I hope that my decision helps bring attention to a fundamental problem with many scientific prizes today. Although some awards, such as the Landsteiner, are inclusionary and emphasize outstanding team accomplishments, the majority of the world's prestigious scientific awards—including the Gairdner, Lasker and Shaw prizes, which all seem to be modeled on the Nobel Prize and indeed are sometimes known as the 'baby Nobels'—are usually restricted to at most three individuals per discovery. Unsurprisingly, this limitation often leads to controversy, when one or more worthy recipients are omitted from the winners list.

Perhaps what may help this situation is for awards committees to solicit, and then be responsive to, input from potential recipients themselves prior to making their final decisions. Some of the recipients are best placed to know the full and often intricate history of the discovery and collaborative efforts, and such input should help committees better understand the size of the contributing team from which they can then choose recipients according to each award's particular policy.

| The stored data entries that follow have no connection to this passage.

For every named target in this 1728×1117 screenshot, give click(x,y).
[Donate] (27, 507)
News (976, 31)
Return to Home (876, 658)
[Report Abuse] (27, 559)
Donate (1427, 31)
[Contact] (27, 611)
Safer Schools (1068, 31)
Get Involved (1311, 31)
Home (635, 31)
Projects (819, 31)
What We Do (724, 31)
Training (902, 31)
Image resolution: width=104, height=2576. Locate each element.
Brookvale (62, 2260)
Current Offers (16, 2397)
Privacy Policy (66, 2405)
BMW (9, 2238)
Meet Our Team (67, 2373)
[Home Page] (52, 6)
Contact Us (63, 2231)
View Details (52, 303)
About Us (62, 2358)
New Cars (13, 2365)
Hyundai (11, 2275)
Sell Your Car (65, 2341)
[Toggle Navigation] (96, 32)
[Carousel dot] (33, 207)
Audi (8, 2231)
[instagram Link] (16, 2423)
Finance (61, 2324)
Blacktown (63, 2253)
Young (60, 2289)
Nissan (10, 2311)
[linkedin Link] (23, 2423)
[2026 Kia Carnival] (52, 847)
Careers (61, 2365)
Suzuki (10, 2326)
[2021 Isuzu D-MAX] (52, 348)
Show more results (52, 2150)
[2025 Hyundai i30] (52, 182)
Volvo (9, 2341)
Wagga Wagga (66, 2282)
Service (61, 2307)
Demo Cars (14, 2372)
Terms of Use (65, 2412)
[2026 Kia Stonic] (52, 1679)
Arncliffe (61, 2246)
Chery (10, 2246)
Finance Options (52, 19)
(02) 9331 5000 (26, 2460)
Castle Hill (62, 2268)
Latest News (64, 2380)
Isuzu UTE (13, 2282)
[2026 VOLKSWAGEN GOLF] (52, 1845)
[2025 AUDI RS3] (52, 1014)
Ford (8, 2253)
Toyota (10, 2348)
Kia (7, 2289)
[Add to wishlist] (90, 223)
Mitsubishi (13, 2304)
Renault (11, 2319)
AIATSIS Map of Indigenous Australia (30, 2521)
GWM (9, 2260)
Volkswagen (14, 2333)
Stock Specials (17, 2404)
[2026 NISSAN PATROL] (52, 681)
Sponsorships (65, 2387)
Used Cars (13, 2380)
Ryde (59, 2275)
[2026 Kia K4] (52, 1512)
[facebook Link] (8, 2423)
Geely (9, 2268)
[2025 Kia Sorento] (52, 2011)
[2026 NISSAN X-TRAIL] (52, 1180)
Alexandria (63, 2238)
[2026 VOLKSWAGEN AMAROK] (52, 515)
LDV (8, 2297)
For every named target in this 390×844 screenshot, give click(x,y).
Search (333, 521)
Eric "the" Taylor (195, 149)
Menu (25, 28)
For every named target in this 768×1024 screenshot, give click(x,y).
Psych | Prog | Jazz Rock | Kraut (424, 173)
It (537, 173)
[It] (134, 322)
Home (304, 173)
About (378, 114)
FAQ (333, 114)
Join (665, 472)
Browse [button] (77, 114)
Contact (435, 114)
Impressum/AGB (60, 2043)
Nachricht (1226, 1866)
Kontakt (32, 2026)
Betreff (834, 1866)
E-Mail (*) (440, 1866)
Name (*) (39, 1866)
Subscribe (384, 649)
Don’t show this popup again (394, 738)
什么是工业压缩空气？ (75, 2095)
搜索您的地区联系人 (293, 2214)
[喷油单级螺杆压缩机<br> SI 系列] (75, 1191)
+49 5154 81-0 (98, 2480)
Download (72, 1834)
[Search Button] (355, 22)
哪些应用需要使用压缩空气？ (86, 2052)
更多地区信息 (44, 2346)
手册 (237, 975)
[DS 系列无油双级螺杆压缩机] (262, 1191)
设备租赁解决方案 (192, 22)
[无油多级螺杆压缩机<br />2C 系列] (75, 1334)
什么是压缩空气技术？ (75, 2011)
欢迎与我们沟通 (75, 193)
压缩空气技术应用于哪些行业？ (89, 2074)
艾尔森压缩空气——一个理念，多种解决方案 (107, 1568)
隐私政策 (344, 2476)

With this information in hand, award organizers should be willing to award more than three researchers. As knowledge and technology grows exponentially around the world and with an increasing need for multidisciplinary collaborations to address complex questions and problems, there is a case to be made for award committees adjusting to this changing paradigm. Moreover, it is inherently unfair to exclude individuals who played a key part in the discovery. Why should they and their families suffer such great disappointment after contributing such crucial input? Some award restructuring could also be inspirational to young scientists, encouraging them to be highly interactive and collaborative in the knowledge that when a novel, long-shot idea or approach actually translates to scientific success, all key parties will be acknowledged appropriately.

In this vein, I am happy to note that the inaugural Queen Elizabeth Prize for Engineering, a new £1 million ($1.6 million) prize from the UK government, was awarded at a formal ceremony last month to five individuals who helped create the internet and the World Wide Web, even though the original guidelines stipulated a maximum of three recipients. If the Queen of England—the very emblem of tradition—can cast protocol aside, clearly other institutions can too. I hope more awards committees will follow Her Majesty's lead.